══ Text

I was on my way and the taxi driver told me to please go home. Everybody was running and they were all shouting: “the Taliban are coming, the Taliban are here.” It was unbelievable.

I tried to hide at home, and as I live alone, I called my friends to be with me.

We three women journalists were alone at home, we were in panic, shocked. We didn’t eat anything the whole day. All our families kept calling us and we were following the news to see what was happening. It was heartbreaking and shocking.

We could see they were taking over Kabul step by step.

In the morning, they were in the streets and in just less than 10 hours they sat at the Presidential palace, then they blew out our flag and entered national TV and radio studios. I never would have imagined that I would see a Taliban on a motorcycle with their white flags from my balcony one day.

We were all busy with our mobiles, calling and messaging, and we could see the Taliban and the fall of Kabul is on the headline of all news. After seeing a tweet from one of our friends that the Taliban started a door to door search looking for government officials, police and NGOs and journalists in Kabul, we decided to change our location.

Monday, August 16.

The suitcase.

It was Monday, August 16th, about 7 PM, the last time I was in my house in Kabul, on my balcony, which was the only place for me to heal and enjoy the view of Kabul city after work.

I left everything behind, all my stuff and souvenirs I collected from different countries and all my printed photos that were supposed to go to NYC for my next exhibition.

I left my home with a small suitcase and a bag pack for my camera and laptop.

I filmed this video the last time I was on my balcony. We, three friends, went to another friend’s house who lives with her family. When we saw each other, it was all about crying and crying.

Wednesday, August 18.

Deleting our profiles on social media.

Wednesday, August 18, passed with stress and panic. My friend’s mom tried to cook food while we didn’t have electricity, and everybody was trying to give us hope and reduce our stress. But nothing worked during that moment.

We, four women journalists, tried to delete our profile pictures and deactivate our social media accounts.

We wore a full hijab and totally covered our bodies , and went to walk around the area. We did it, but it was so hard to see the Taliban in front of us walking in Kabul with their weapons on hand and rockets on their shoulders. I couldn’t believe that the Taliban, those who had killed us 20 years ago, those who had killed my friends, my colleagues and my students at Kabul university, were in the middle of our city and we could do nothing. We bought something to eat and got back home.

The rest of our day in Kabul was about calling and sending emails to everyone to see how they could evacuate us from Afghanistan. I got so many responses and it was more stressful when we saw everybody was trying to force us to leave. I got so many messages from everybody who knows me, and it was so sad; my mom was calling me every 10 minutes and she was crying and crying.

We just ate dinner without electricity and I made my bag smaller, and we decided to leave for the airport. I got some letters from the French embassy in Kabul, I had a US visa application and a Turkey visa on my passport, and I thought all these could be enough for evacuation. My brain  stopped working and I couldn’t think and decide what we should do. Everybody promised us that they would let us know, but nothing was confirmed.

Thursday, August 19.

Leaving for the airport.

════

Tasks >>
[a] Answer these questions from the Kabul account:
(i) In how many hours did the Taliban go from the streets to sitting at the Presidential palace?
(ii) Where were the printed photos left behind supposed to go?
(iii) How often was the writer's mom calling?
[b] Reproduce the part of the Kabul account starting at "I left everything" and ending at "about crying and crying.".
[c] List every date that appears as a heading on its own line in the Kabul account.

══ Data for review

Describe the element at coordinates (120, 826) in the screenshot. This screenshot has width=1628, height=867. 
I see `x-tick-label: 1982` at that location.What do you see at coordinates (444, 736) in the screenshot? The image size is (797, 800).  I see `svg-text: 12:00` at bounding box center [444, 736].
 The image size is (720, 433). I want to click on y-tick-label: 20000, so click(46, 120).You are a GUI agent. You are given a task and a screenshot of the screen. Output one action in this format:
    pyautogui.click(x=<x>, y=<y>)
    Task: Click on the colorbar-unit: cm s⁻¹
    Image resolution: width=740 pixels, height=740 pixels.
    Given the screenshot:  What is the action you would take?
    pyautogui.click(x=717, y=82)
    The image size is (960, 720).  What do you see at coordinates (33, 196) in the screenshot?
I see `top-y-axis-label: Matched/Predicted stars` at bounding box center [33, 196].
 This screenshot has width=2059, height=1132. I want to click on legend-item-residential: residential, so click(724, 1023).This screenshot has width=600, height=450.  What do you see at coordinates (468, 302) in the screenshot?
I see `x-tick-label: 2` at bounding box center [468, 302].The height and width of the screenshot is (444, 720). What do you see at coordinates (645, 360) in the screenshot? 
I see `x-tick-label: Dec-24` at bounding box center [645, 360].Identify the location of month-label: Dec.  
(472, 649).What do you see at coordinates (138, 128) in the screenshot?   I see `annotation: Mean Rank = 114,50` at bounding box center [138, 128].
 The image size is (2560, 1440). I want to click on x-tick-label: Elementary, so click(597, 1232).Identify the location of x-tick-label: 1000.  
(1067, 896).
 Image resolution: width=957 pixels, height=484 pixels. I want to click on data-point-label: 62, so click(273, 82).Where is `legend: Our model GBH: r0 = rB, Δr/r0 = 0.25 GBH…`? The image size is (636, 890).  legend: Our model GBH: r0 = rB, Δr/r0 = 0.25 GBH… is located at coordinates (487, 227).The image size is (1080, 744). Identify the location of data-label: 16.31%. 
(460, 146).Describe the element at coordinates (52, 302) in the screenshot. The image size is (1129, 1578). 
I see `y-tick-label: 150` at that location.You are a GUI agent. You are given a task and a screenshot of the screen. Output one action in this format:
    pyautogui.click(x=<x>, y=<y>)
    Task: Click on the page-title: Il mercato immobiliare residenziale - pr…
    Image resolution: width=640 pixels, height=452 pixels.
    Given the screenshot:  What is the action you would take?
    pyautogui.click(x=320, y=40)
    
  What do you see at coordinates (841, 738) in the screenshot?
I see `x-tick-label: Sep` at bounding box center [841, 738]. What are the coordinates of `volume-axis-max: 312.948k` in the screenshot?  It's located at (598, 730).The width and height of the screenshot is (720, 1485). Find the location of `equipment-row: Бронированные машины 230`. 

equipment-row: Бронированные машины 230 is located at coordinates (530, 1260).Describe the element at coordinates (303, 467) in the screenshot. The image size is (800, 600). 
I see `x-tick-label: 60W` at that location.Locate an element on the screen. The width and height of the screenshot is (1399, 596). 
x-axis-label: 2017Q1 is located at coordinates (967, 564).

════

Task-by-task results >>
[a]
(i) In less than 10 hours.
(ii) To NYC, for the writer's next exhibition.
(iii) Every 10 minutes.

[b]
I left everything behind, all my stuff and souvenirs I collected from different countries and all my printed photos that were supposed to go to NYC for my next exhibition.

I left my home with a small suitcase and a bag pack for my camera and laptop.

I filmed this video the last time I was on my balcony. We, three friends, went to another friend’s house who lives with her family. When we saw each other, it was all about crying and crying.

[c]
Monday, August 16
Wednesday, August 18
Thursday, August 19